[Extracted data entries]
────────────────────────────────────────
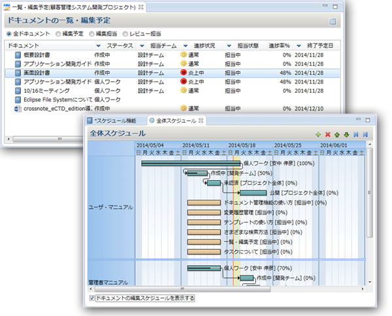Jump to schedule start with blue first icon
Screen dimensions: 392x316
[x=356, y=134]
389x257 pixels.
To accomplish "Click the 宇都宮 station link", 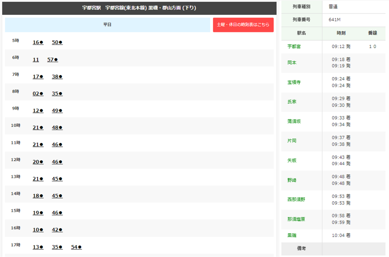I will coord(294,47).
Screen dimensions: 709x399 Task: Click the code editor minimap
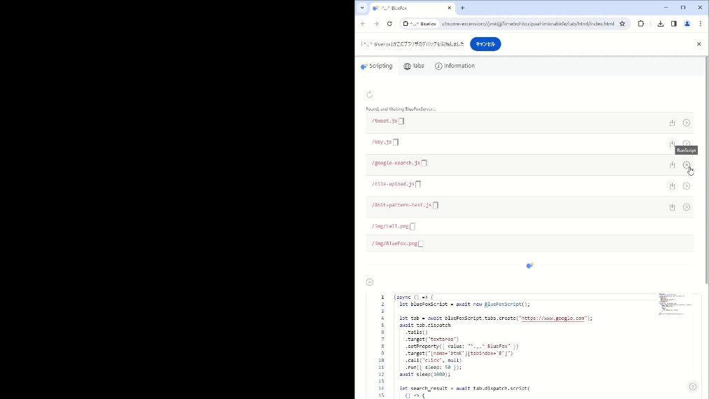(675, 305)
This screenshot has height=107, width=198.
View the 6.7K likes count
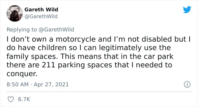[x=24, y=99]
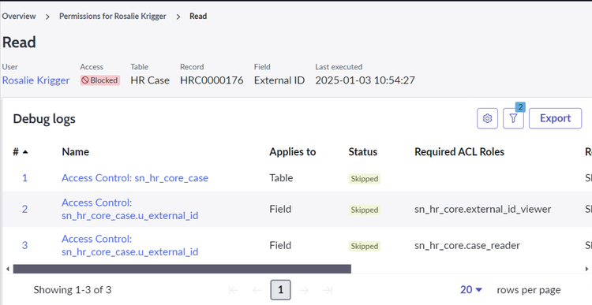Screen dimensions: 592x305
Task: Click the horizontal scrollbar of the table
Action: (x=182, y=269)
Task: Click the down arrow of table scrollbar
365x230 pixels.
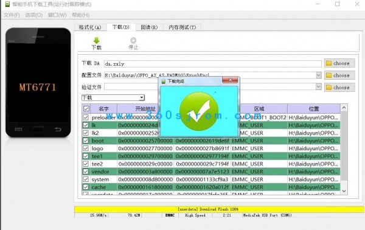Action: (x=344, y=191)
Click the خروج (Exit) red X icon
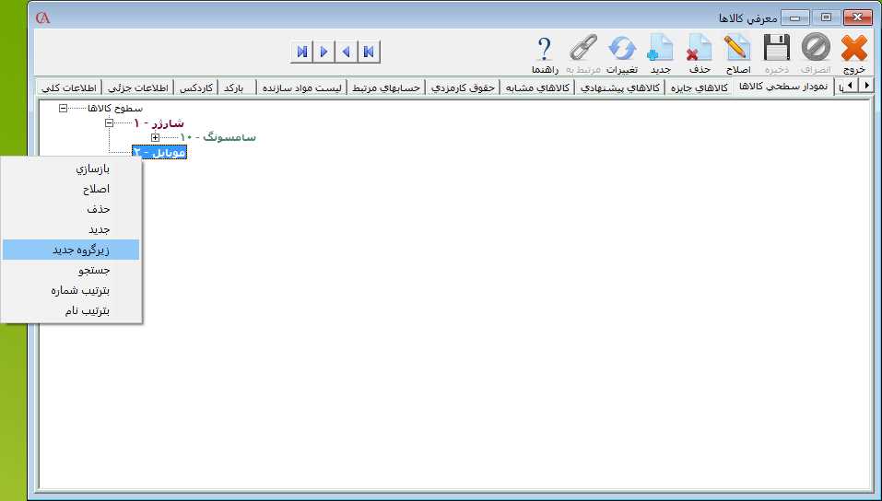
────────────────────────────────────────
» **EXERCISE AIM**: Return verbatim every line from the one holding "View the 6.7K likes count" to the end of the records above. Do not copy the pictures.

» **REPLY TO THE EXERCISE**:
View the 6.7K likes count
[x=24, y=99]
Screen dimensions: 592x305
Task: Click the horizontal scrollbar of the table
Action: (x=182, y=269)
Task: Click the down arrow of table scrollbar
365x230 pixels.
Action: (x=344, y=191)
Click the خروج (Exit) red X icon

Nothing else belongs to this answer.